Dr Carter said the services provided by NHS Direct and NHS 111 were significantly different.

“NHS Direct is a clinically led service allowing self-help for patients. NHS 111 will just direct patients to their GPs, A&E or send an ambulance for them,” he said.

“We call on the government to pause this process, evaluate the evidence, and reconsider this move.”

Michael Walker, Unison national officer for NHS Direct, echoed his concerns, saying: "The pace and speed of the roll-out ignores advice from unions and professionals that this is damaging to patient care.

"The new service commissioned locally also fails to include emergency dental advice, emergency contraceptive advice and mental health advice." 

Unison is also concerned that the new service may not be able to match NHS Direct in dealing with national emergencies, such as a flu pandemic or terrorist attack on the scale of the London bombings.

Dr Laurence Buckman, chairman of the BMA’s General Practitioners Committeee, wrote to the health secretary in mid-February outlining a number of “serious misgivings” about the project.
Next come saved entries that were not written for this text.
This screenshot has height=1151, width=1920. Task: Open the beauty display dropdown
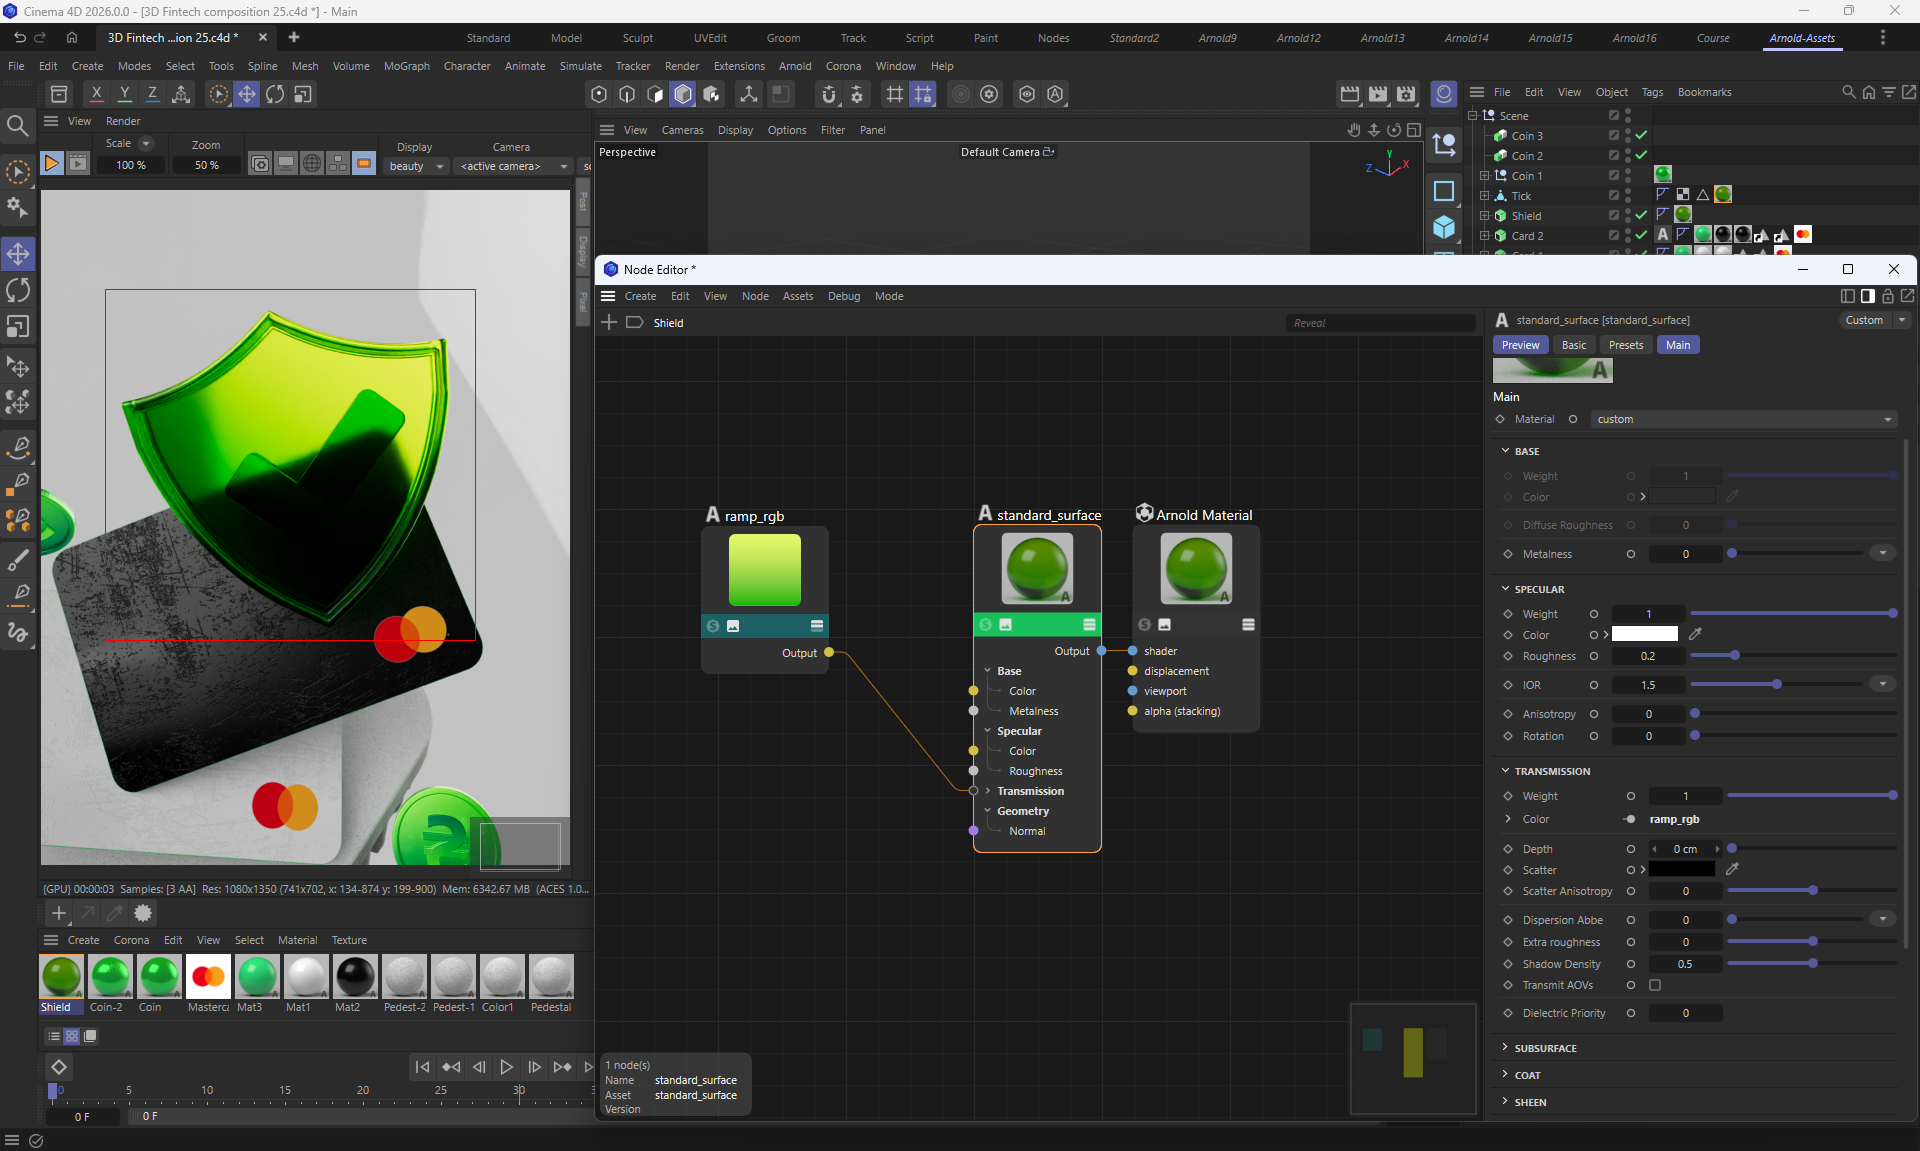point(415,166)
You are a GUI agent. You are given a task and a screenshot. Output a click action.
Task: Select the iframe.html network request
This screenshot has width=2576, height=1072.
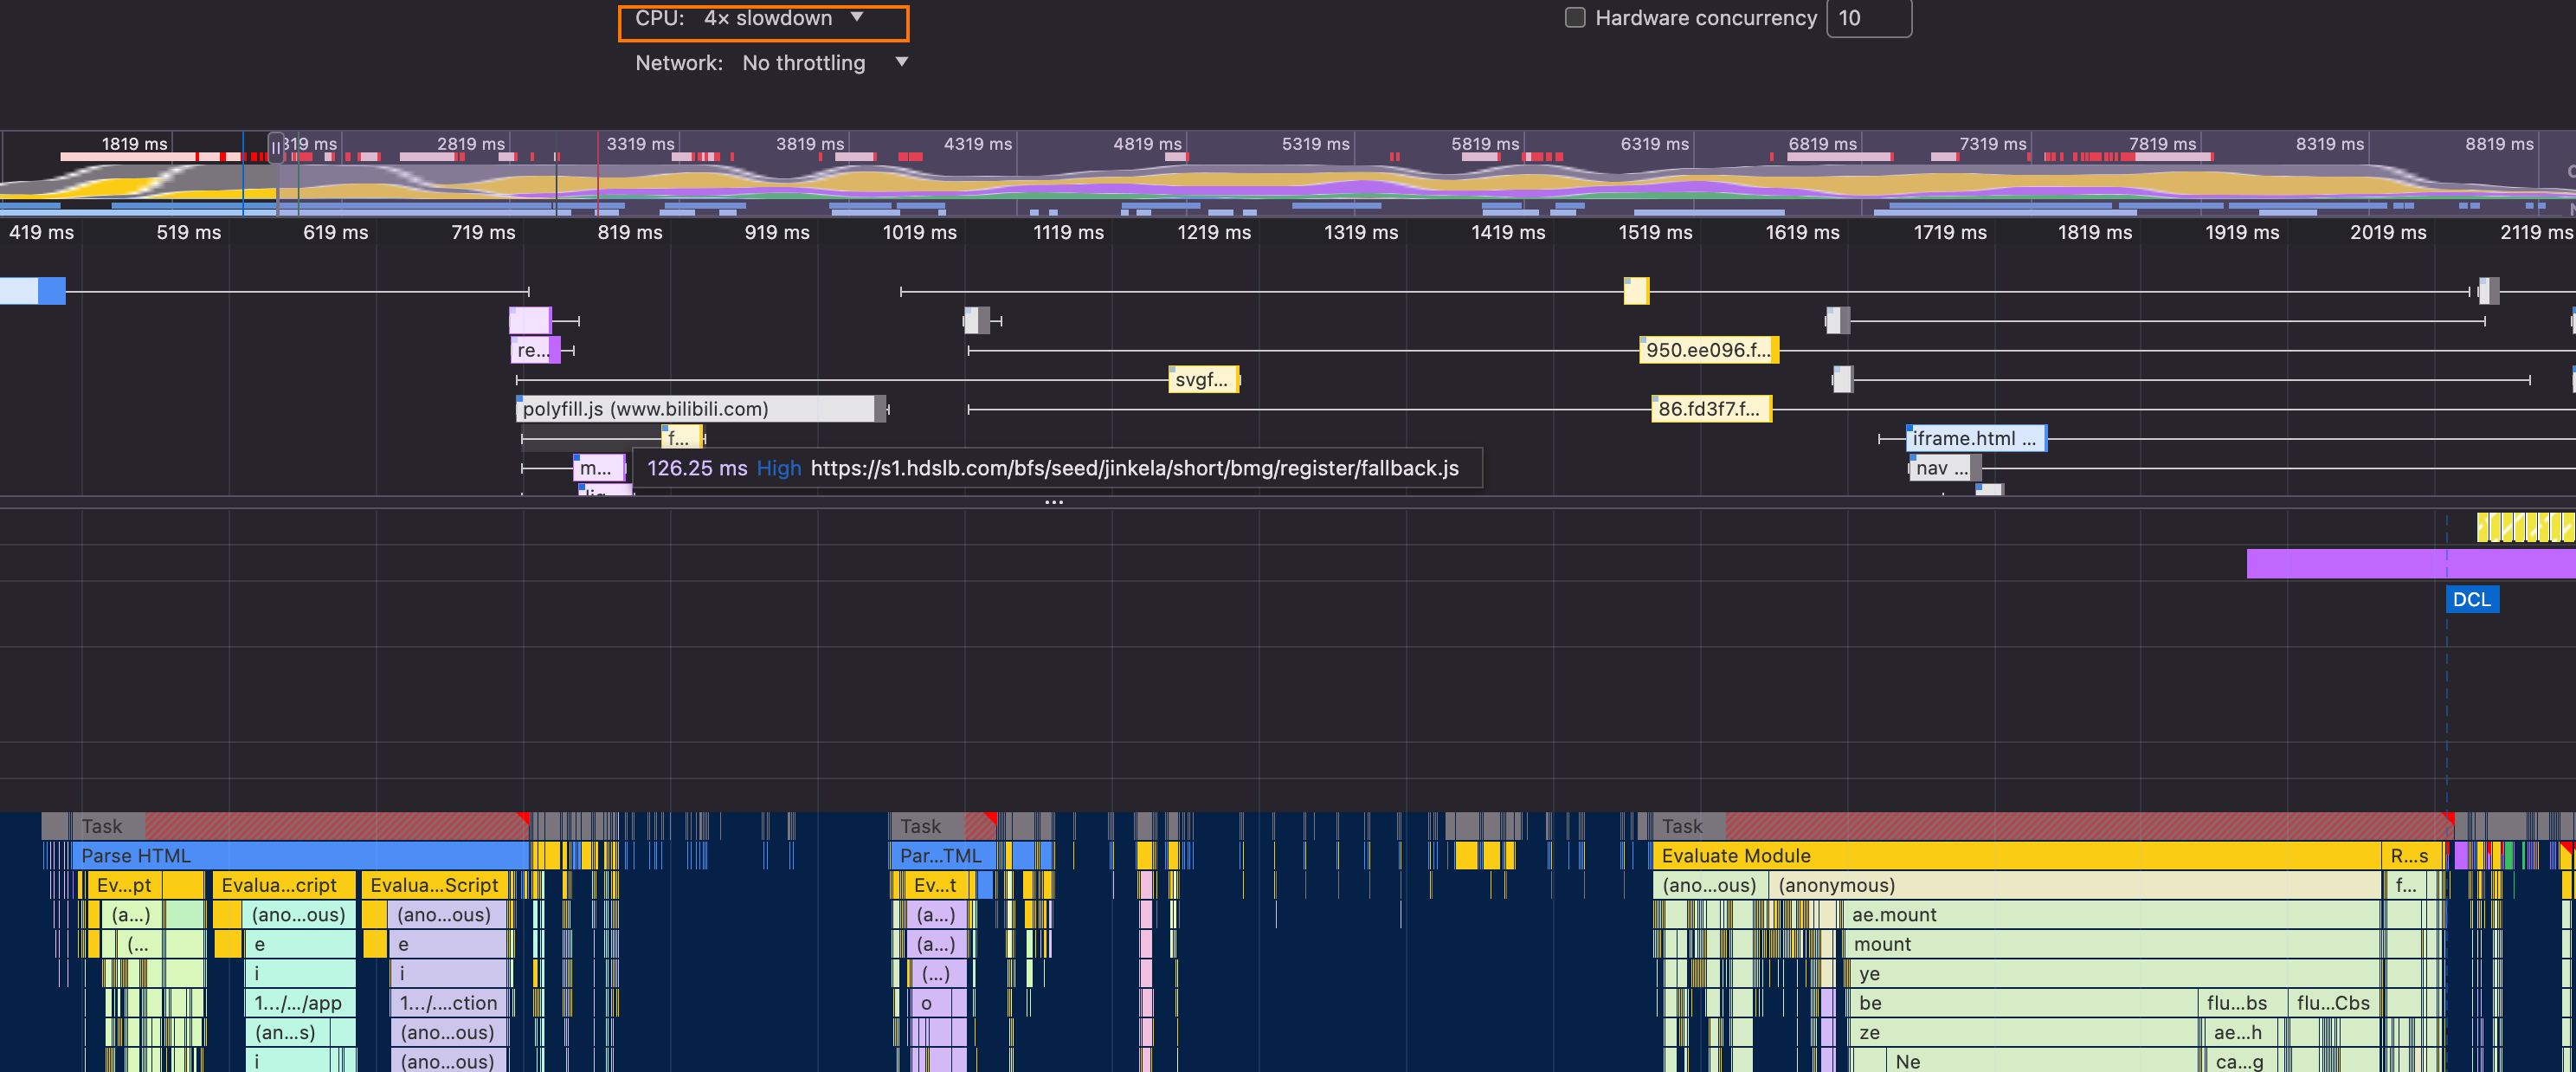click(x=1974, y=439)
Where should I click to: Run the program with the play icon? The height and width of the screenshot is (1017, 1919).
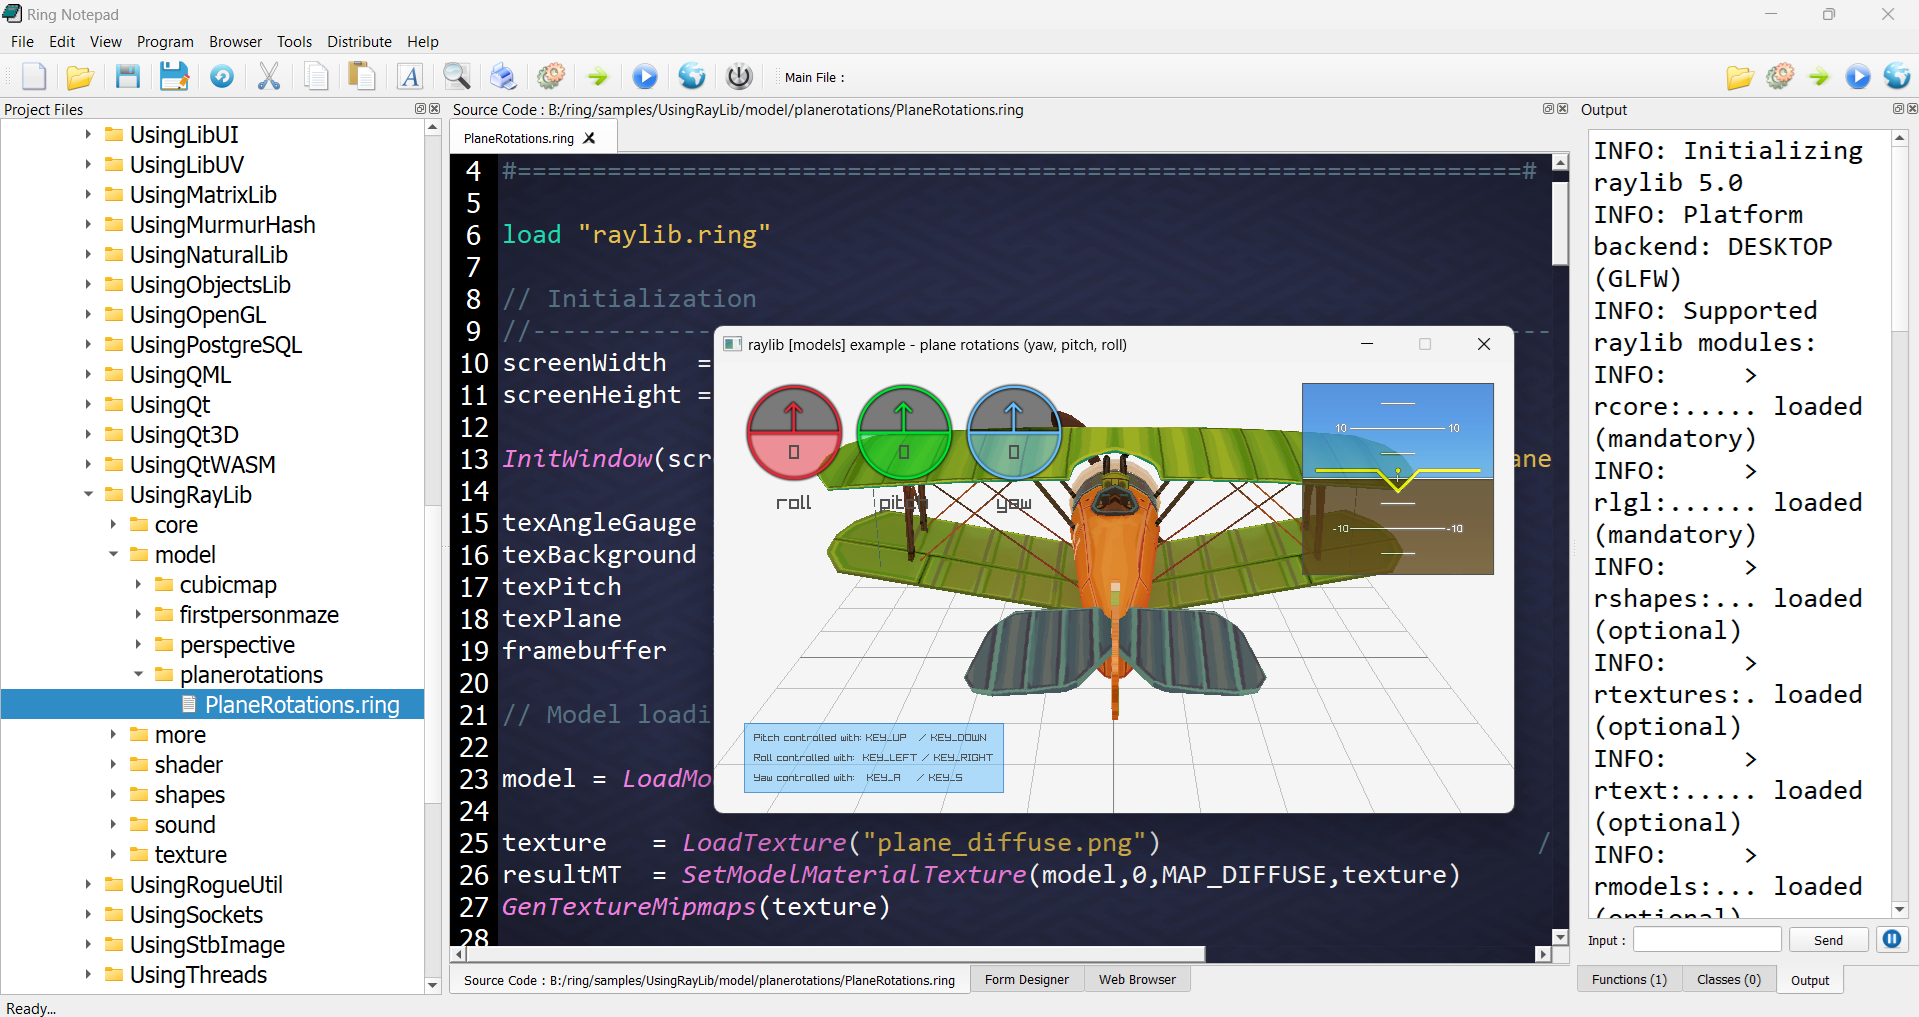coord(644,76)
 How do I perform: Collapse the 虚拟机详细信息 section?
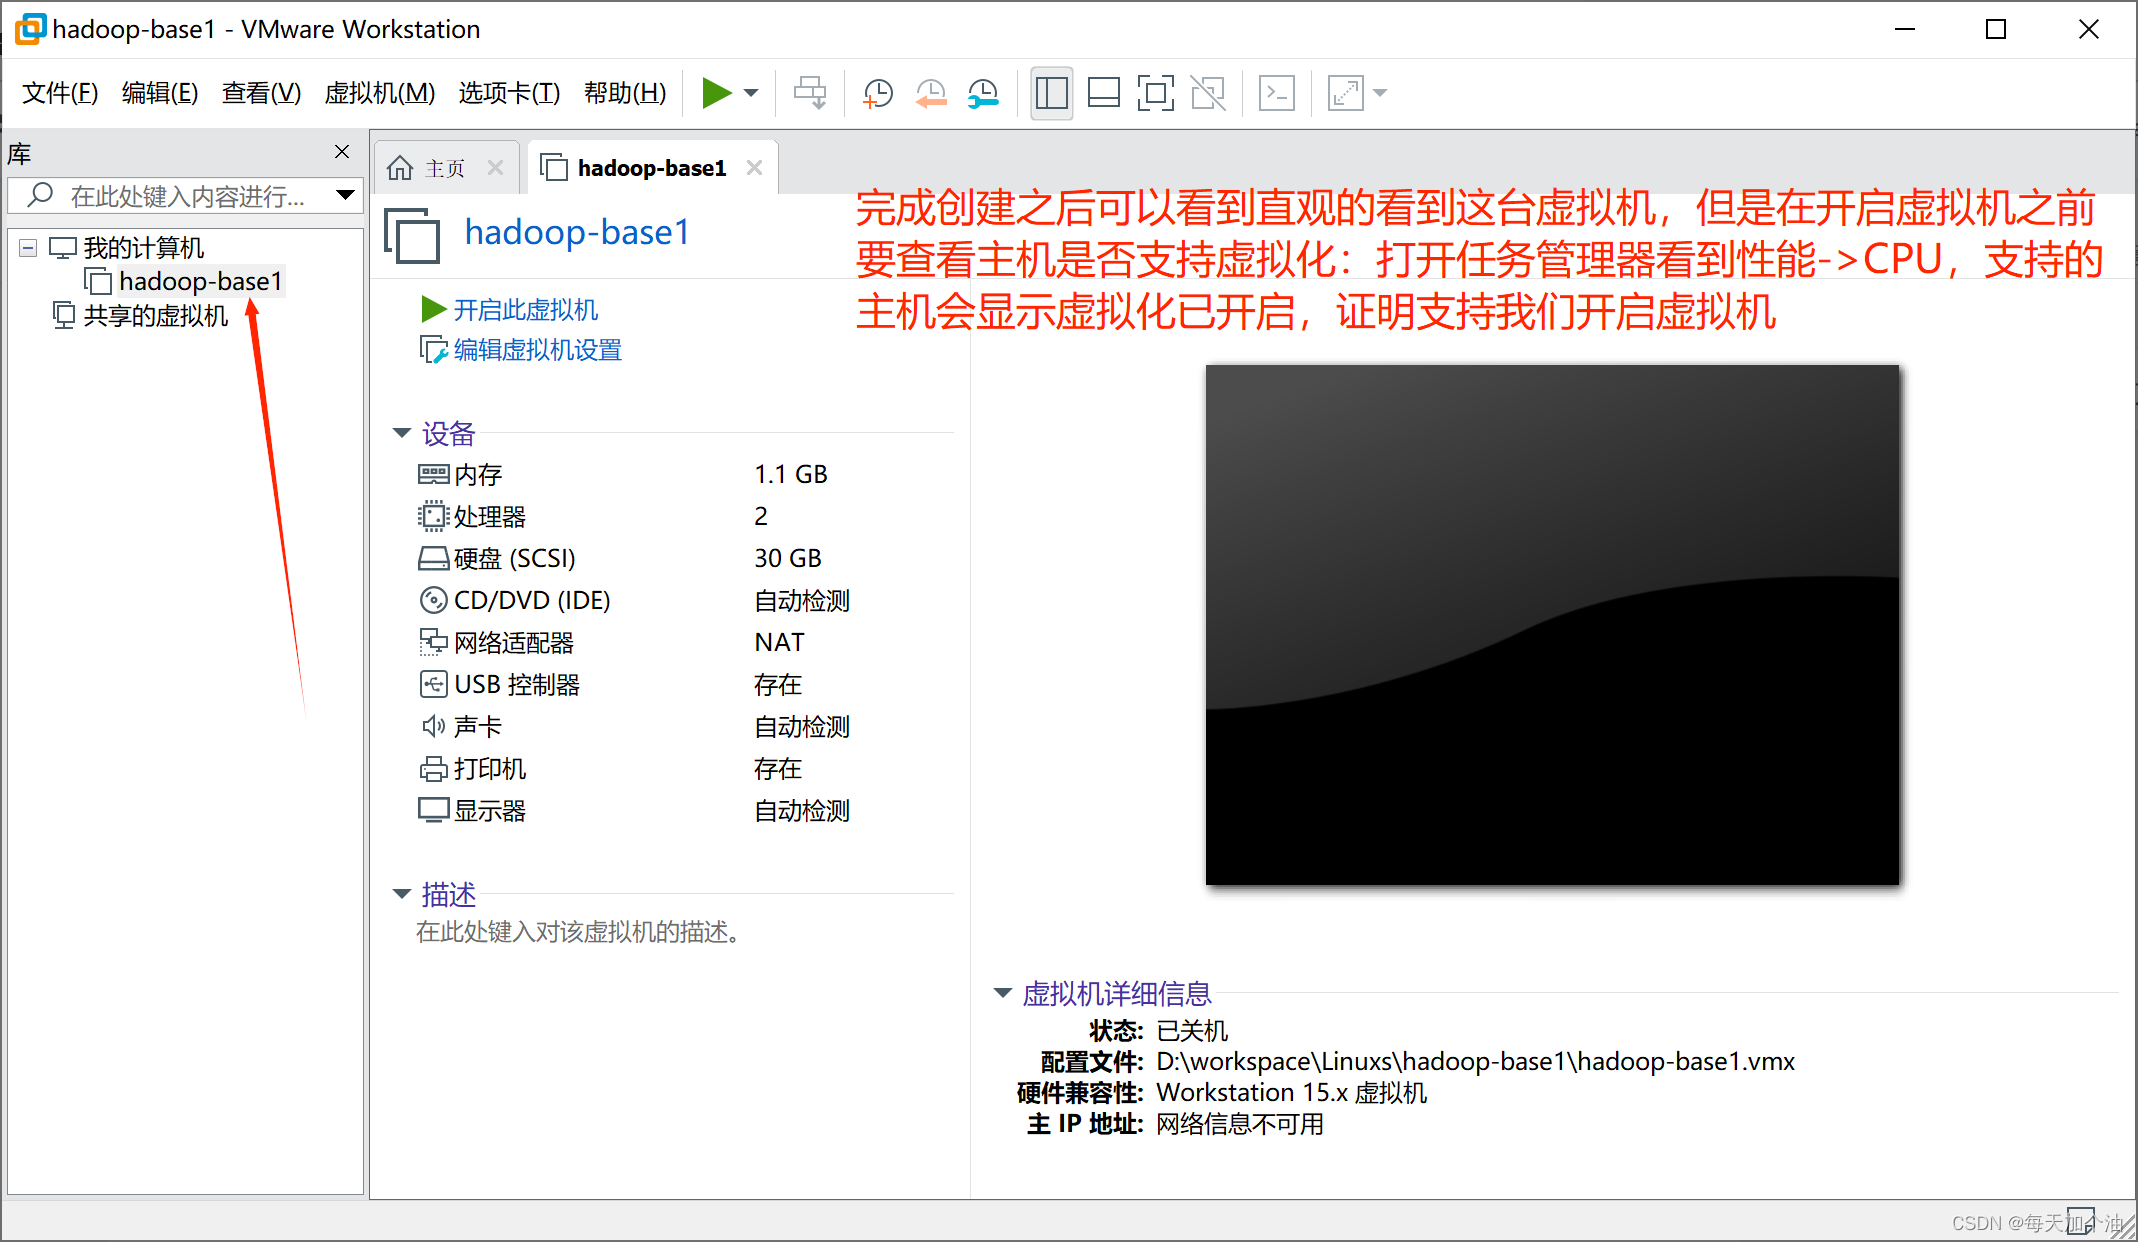(1002, 993)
The BMA told eHealth Insider there had been no official response to the letter and it understands Andrew Lansley and his team are considering the information sent to them.

Last month, GPs in Scotland passed a motion at the annual Scottish Local Medical Committee’s conference about the Scottish equivalent non-urgent care number NHS 24.

The motion said the GPs “insist” that all of clinical staff working for the health helpline be “qualified and skilled enough to triage patients accurately and safely."